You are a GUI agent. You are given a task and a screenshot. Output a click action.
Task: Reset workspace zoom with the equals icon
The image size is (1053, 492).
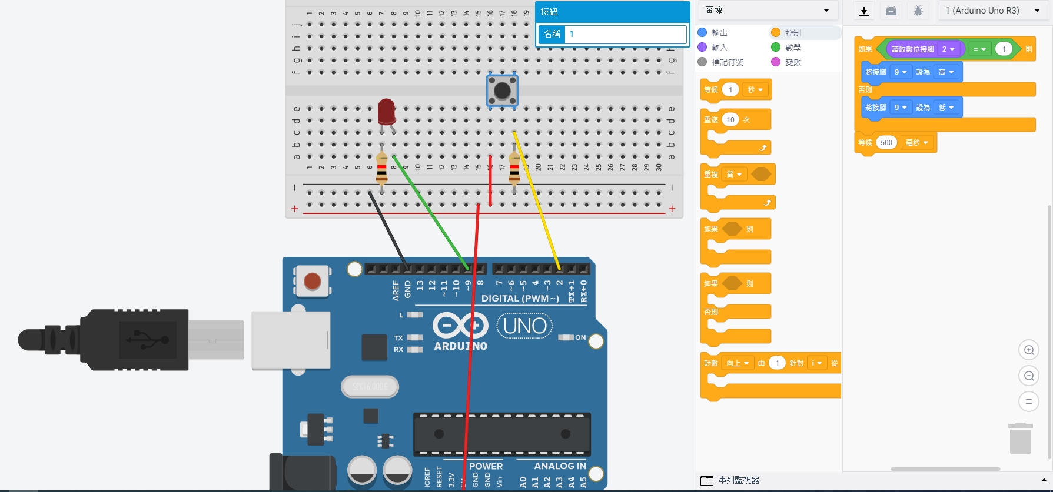tap(1028, 401)
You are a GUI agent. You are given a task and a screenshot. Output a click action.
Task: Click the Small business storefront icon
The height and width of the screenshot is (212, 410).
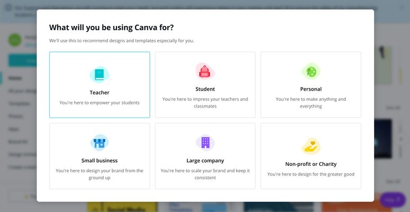coord(99,143)
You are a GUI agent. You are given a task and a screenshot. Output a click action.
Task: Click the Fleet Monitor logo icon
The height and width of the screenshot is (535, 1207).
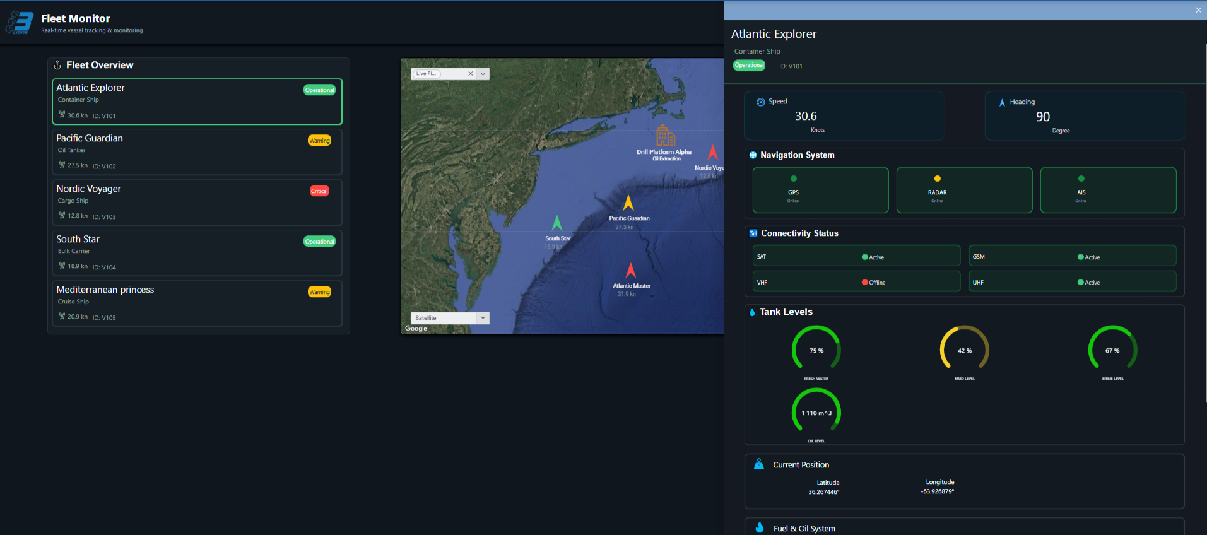tap(20, 23)
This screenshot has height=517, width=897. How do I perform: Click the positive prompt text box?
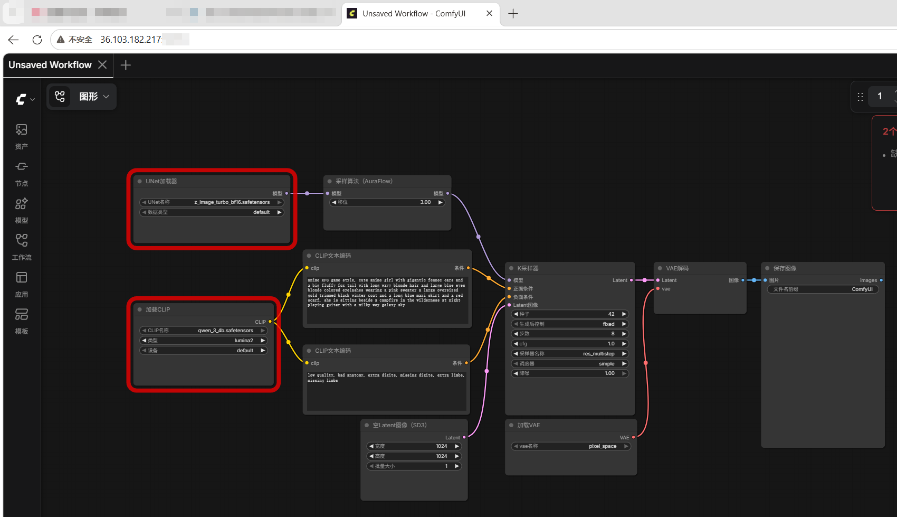pyautogui.click(x=388, y=300)
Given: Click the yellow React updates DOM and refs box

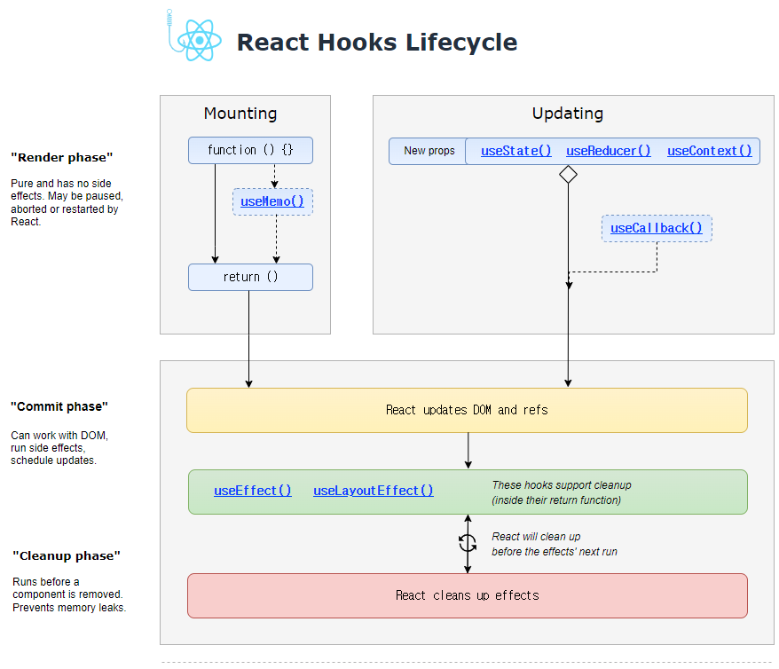Looking at the screenshot, I should [x=467, y=410].
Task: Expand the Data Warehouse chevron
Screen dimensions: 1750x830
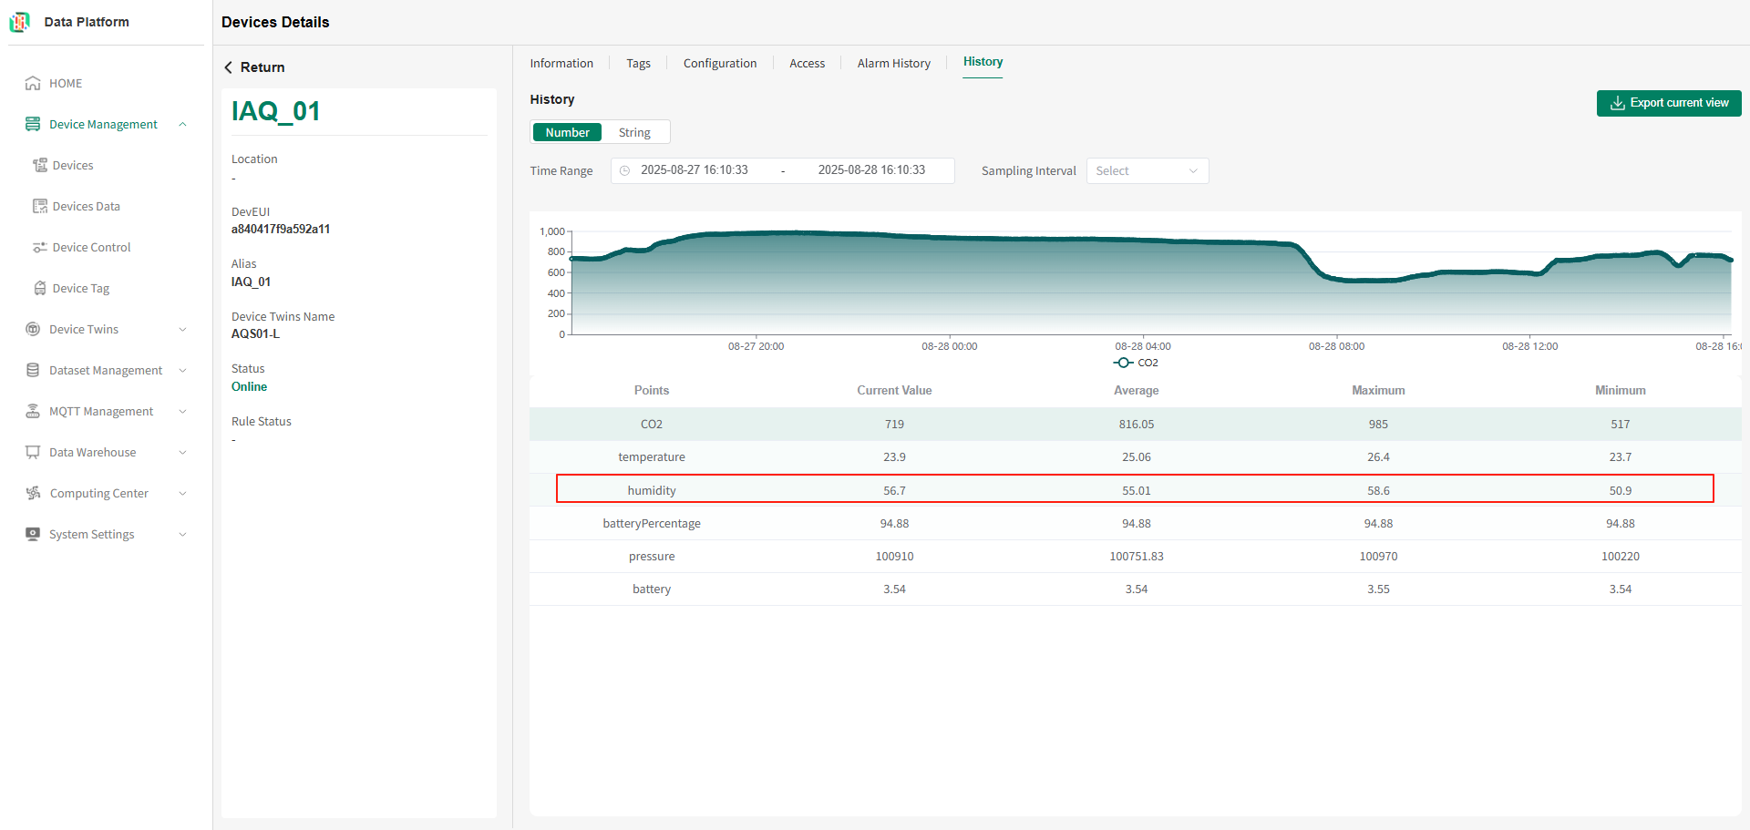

Task prompt:
Reproduce all of the data exactly, omitting each picture it holds.

Response:
You are a GUI agent. You are given a task and a screenshot. Output a click action.
Task: Reset workspace zoom with the equals icon
The image size is (1053, 492).
tap(1028, 401)
You are a GUI agent. You are given a task and a screenshot. Output a click action.
Task: Click the Small business storefront icon
The height and width of the screenshot is (212, 410).
coord(99,143)
You are a GUI agent. You are given a task and a screenshot. Output a click action.
Task: Click the Fleet Monitor logo icon
The height and width of the screenshot is (535, 1207).
tap(20, 23)
This screenshot has height=517, width=897. How do I perform: Click the positive prompt text box?
pyautogui.click(x=388, y=300)
Given: Click the yellow React updates DOM and refs box

Looking at the screenshot, I should [x=467, y=410].
Task: Expand the Data Warehouse chevron
Screen dimensions: 1750x830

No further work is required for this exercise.